What. A. Shocker. Golly, who could have predicted that Senate Democrats wouldn’t cheer the potential nomination of Joe Lieberman for FBI Director? If Donald Trump hoped to get bipartisan support for his declared frontrunner to replace James Comey, he really barked up the wrong tree:
President Donald Trump may be dramatically miscalculating how much support Sen. Joe Lieberman would have among his former Democratic colleagues if nominated to become FBI director.
Some Senate Democrats hold a grudge against Lieberman for his rightward turn and opposition to some of President Barack Obama’s agenda late in his Senate career. Others say even though they respect Lieberman, the job of FBI director should not go to a former politician. And all Democratic senators interviewed for this story said the former Connecticut senator lacks the kind of experience needed for the post. …
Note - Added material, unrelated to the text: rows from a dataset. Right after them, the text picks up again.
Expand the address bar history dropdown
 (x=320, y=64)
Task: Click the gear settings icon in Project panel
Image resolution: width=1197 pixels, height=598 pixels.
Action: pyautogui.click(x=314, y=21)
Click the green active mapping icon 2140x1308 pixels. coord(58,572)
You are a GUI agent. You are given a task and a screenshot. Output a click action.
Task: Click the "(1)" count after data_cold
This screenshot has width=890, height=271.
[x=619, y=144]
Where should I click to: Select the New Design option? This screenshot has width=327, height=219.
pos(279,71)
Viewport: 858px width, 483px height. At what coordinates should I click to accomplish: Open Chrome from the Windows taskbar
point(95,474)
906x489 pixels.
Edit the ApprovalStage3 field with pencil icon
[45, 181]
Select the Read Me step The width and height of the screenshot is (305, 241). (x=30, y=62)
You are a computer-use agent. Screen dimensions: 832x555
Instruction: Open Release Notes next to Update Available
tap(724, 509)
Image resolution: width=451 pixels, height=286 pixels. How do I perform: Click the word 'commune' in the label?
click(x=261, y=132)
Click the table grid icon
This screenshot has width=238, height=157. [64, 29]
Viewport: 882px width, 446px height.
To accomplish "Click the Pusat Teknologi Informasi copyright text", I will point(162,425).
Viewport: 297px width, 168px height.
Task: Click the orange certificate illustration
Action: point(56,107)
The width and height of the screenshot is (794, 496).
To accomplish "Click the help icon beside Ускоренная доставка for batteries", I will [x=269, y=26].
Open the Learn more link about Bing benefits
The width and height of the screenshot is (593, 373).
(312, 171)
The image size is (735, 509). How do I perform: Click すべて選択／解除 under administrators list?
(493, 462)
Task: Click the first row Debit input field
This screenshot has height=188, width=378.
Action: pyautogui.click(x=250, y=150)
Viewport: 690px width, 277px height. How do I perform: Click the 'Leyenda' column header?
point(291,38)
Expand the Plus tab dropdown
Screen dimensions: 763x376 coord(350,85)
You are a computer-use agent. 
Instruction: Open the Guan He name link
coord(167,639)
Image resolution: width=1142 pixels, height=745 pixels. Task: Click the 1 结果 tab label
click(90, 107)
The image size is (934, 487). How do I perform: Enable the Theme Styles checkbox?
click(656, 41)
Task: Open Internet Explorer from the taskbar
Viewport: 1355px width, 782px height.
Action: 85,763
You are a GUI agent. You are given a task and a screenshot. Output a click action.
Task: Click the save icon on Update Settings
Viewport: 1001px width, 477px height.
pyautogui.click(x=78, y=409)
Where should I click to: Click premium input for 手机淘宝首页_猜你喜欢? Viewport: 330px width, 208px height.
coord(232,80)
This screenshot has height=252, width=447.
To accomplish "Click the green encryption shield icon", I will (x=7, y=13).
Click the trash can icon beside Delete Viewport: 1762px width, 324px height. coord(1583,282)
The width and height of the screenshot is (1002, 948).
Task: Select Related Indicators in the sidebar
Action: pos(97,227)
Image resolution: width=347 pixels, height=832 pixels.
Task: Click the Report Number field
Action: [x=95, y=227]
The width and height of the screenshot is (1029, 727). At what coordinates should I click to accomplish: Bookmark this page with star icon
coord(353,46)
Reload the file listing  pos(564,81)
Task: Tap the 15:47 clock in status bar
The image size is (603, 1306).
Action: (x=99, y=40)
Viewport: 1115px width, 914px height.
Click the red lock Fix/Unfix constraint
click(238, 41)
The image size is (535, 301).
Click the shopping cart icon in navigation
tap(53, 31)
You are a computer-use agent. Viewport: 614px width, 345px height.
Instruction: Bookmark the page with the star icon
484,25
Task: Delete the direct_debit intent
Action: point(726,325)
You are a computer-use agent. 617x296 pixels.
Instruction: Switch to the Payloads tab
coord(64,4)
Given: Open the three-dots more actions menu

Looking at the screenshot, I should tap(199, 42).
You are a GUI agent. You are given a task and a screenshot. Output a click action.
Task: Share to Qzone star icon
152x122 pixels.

“I don’t think there’s going to be much excitement about that from our side of the aisle. Not because we don’t respect Joe Lieberman. But we need a law enforcement professional, not someone who’s run for office before,” said Sen. Claire McCaskill (D-Mo.). “We don’t need anyone who’s put on a red shirt or blue shirt — or who’s campaigned for president.” Lieberman ran for president in 2004.
Of course, that doesn’t mean that Lieberman’s candidacy is dead. Thanks to Harry Reid, it only takes 51 votes in the Senate to confirm presidential appointments, as Democrats keep finding out to their chagrin in 2017. Politico’s Burgess Everett and Seung Min Kim report that Senate Republicans have lined up in support of Lieberman, if Trump nominates him, and if that’s the case, there won’t be any problem — with confirmation, anyway.
And even that’s not entirely certain, either. Republicans didn’t offer any criticism of Lieberman, but they had been pretty adamant that the FBI required a more experienced and non-political leader in the current climate. If Senate Republicans would be satisfied with a 52-48 floor vote, they could have backed John Cornyn or Kelly Ayotte for the job. They may not be speaking publicly about this, but are we sure Lieberman would get to 51, even with Mike Pence on hand to break a tie? Bet on some back-channel feedback coming to the White House, or perhaps Pence, on that question, and the Kasowitz Benson ties may play a part in that too.
The bigger question is why Trump would bother to push Lieberman at all. The entire point of choosing a former Democrat was to make the process less partisan, in order to take the political sting out of the firing of Comey. If all that Trump gets out of this is another 11-8 vote at the Senate Judiciary Committee and a 52-48 floor vote, it’s not much of a win. Lieberman would come into that office with no federal law enforcement experience, neither in investigations or prosecutions, at the beginning of a 10-year term at the age of 75. Ray Kelly would be a much better candidate in terms of law enforcement experience at that same age, and would probably provide at least as much political cover as Lieberman. If bipartisanship has failed, why not at least go with expertise?
It seems notable that Trump has still not announced his decision after dropping the hint yesterday about Lieberman, which could mean that there’s time for a different direction. Fran Townsend might give Trump the bipartisan support he clearly hoped to generate with Lieberman plus a significant amount of experience at the Department of Justice and in national security. Former FBI executive assistant director Richard McFeely got an interview this week too, and his 24 years in the Bureau would make him the experienced and non-political hand that could de-escalate the entire issue for Trump. The message from both Democrats and Republicans should be … keep looking.
Update: Yesterday, Trump said the decision was “very close.” Today … not so much:
No FBI director nominee announcement Friday, White House officials say – @HansNichols
— NBC Nightly News with Lester Holt (@NBCNightlyNews) May 19, 2017
They could make the call over the weekend, but that would be an odd strategy. They need a good news cycle, and the right choice on this job could give it to them. Sounds like some rethinking may be under way.